Sweat poured down Sharpe’s cheeks. He had been forced toward that part of the courtyard nearest the temple’s entrance where there were two stone flights of stairs leading up to the cloister. The steps, jutting into the yard, formed a bay in which Sharpe suddenly realized he was trapped. He moved sideways, but the spear-carrying jetti covered him. The two men knew he was cornered now and came slowly toward him and Sharpe could only back away until his spine touched the cloister’s edge. One of the spectators kicked him, but with more malice than force. The jettis came on slowly, wary in case he suddenly broke to right or left. Prithviraj was flexing his huge fingers, making them supple for the night’s work. Scraps of smoldering ash whirled away from the torches, one settling on Sharpe’s shoulder. He brushed it off.
“Sahib?” a voice hissed from behind Sharpe. “Sahib?”
Prithviraj looked calm and confident. No bloody wonder, Sharpe thought. So kick the naked bugger in the crotch. He reckoned that was his last chance. One good kick, and hope that Prithviraj doubled over. Eithe
r that or run onto the spear and hope the blade killed him quickly.
“Sahib!” the voice hissed again. Prithviraj was turning sideways so that he would not expose his groin to Sharpe, then he beckoned for the other jetti to close in on the Englishman and drive him out from the wall with his spear. “You bugger!” the voice said impatiendy.
Sharpe turned to see that Ahmed was on hands and knees among the legs of the spectators, and what was more the child was pushing forward the hilt of the tulwar he had captured at Deogaum. Sharpe leaned on the cloister edge and the crowd, seeing him rest against the stone, believed he had given up. Some groaned for they had been anticipating more of a fight, but most of the watching men just jeered at him for being a weakling.
Sharpe winked at Ahmed, then reached for the tulwar. He seized the handle, pushed away from the stone and turned, dragging the blade from the scabbard that was still in Ahmed’s grasp. He turned fast as a striking snake, the curved steel silver-red in the courtyard’s flame light, and the jettis, thinking he was a beaten man, were not prepared. The man with the spear was closest, and the curved blade slashed across his face, springing blood, and he instinctively clutched his eyes and let the spear drop. Sharpe moved to the right, scooped up the fallen spear, and Prithviraj at last looked worried.

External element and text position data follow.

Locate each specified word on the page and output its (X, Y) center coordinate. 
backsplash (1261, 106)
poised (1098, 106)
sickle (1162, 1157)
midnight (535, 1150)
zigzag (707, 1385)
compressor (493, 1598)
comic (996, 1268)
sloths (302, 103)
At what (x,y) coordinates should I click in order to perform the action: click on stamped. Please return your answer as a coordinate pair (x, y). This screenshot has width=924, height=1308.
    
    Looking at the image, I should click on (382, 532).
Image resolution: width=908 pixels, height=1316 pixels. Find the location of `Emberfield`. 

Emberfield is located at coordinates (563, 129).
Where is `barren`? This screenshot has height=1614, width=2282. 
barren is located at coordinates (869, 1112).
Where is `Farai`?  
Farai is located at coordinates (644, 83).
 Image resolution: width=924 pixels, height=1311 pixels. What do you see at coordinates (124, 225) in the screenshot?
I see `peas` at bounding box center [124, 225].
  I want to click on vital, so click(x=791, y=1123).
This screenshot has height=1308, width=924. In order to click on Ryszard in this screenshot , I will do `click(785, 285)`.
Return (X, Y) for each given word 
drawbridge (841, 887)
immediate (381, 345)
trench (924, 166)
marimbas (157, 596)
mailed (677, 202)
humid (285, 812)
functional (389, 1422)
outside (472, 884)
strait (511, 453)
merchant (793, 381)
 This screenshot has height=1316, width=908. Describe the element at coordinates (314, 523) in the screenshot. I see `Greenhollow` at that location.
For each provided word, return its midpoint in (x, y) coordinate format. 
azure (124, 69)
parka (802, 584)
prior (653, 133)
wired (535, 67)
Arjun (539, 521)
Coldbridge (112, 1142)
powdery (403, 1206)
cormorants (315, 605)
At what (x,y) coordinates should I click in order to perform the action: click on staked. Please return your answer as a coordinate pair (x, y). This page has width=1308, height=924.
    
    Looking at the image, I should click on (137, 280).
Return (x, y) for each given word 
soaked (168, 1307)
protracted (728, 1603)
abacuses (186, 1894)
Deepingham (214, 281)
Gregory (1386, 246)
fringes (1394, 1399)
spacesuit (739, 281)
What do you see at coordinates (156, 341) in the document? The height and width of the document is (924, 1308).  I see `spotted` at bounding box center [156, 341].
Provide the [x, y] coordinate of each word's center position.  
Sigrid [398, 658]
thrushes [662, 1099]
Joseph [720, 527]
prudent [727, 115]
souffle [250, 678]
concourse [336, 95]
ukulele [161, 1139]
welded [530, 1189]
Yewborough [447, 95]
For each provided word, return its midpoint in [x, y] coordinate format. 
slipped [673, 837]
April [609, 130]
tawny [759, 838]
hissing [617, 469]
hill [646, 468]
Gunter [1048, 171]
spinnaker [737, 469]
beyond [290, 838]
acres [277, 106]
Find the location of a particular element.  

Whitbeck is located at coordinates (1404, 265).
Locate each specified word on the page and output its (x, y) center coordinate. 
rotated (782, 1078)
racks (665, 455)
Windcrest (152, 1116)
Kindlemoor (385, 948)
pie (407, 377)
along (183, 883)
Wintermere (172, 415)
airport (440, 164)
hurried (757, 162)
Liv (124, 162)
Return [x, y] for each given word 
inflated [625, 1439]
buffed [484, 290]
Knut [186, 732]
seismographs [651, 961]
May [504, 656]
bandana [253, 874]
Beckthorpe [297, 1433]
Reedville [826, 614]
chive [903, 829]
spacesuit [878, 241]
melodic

The guards raised their muskets. Sharpe heard the clicks as the dogheads were hauled back. So let them shoot him, he thought, for that was a quicker death than being dismembered and gelded by a naked giant. Jama was standing, one hand in the air, reluctant to let his guards shoot Sharpe before he had suffered pain. The wounded jetti was on his knees, his hands clutched to his face which was streaming blood.